Le Procureur général des Chambres, Mbacké Fall, a demandé à ce que Habré soit mis en garde à vue. Selon la loi sénégalaise, une personne peut être placée en garde à vue pour une durée de 48 heures pour les besoins de l’enquête et s’il existe contre elle des indices de culpabilité. La garde à vue peut être prolongée avec l’autorisation du parquet pour une nouvelle période de 48 heures.
Il est fort probable que le procureur prenne un réquisitoire introductif saisissant les juges d’instruction des Chambres et demande l’inculpation de Habré avant la fin de la période de garde à vue. Si Habré est inculpé par les juges d’instruction, il pourrait faire l’objet d’un mandat de dépôt alors même que les juges d’instruction commenceront leur information.
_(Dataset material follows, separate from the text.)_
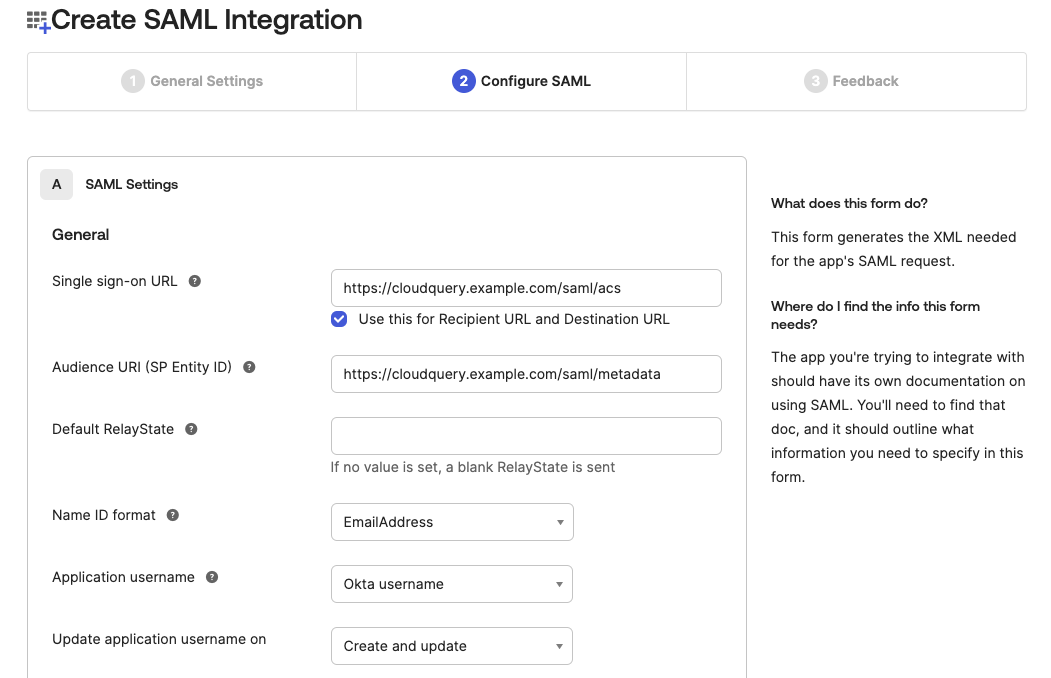Click help icon next to Name ID format
This screenshot has width=1051, height=678.
click(x=173, y=515)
La phase d’instruction est supposée durer 15 mois. Elle sera potentiellement suivie d’un procès à la fin de l’année 2014 ou en 2015.
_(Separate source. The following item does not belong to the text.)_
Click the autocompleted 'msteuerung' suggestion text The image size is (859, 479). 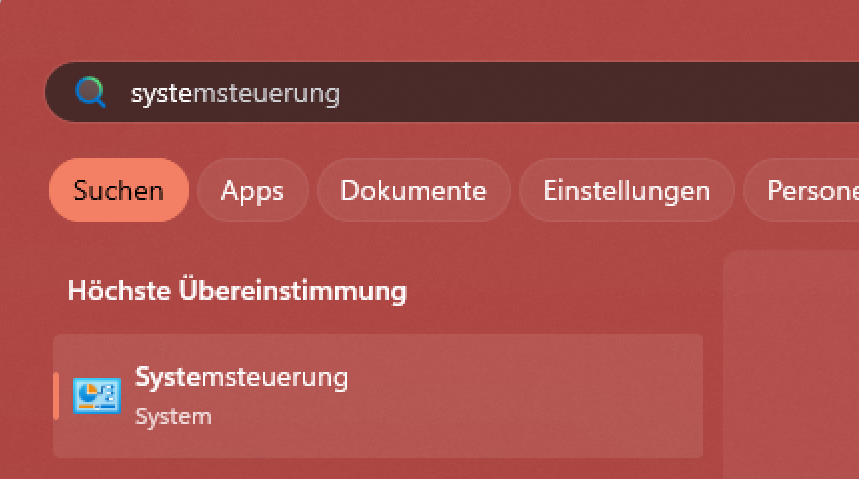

« Cela fait plus de deux décennies que j’attends de voir Hissène Habré traduit en justice », a déclaré Clément Abaïfouta, président de l’Association des Victimes des Crimes du Régime de Hissène Habré (AVCRHH), qui en tant que prisonnier politique sous le régime de Habré a été forcé de creuser des charniers et d’enterrer des centaines d’autres prisonniers. « Nous allons enfin pouvoir confronter notre bourreau et et recouvrer notre dignité en tant qu’êtres humains. »
Contexte
Le régime à parti unique d’Habré a été marqué par des atrocités commises à grande échelle, y compris des vagues d’épuration ethnique. Des documents de la Direction de la Documentation et de la Sécurité, la police politique de Habré, découverts par Human Rights Watch en 2001, ont révélé les noms de 1208 personnes exécutées ou décédées en détention, et de 12 321 victimes de violations des droits de l’homme.
Les Etats-Unis et la France ont soutenu Habré pendant son régime, le considérant comme un rempart contre Mouammar Kadhafi et la Libye. Les Etats-Unis de Ronald Reagan ont apporté en secret, et par le biais de la CIA, un soutien paramilitaire à Habré afin que celui-ci prenne le pouvoir dans son pays.
Habré a été inculpé une première fois au Sénégal en 2000. Mais les tribunaux sénégalais ont statué qu’il ne pouvait pas y être jugé, et ses victimes ont alors déposé plainte en Belgique. En septembre 2005, après quatre années d’enquête, un juge belge a inculpé Habré et la Belgique a demandé son extradition.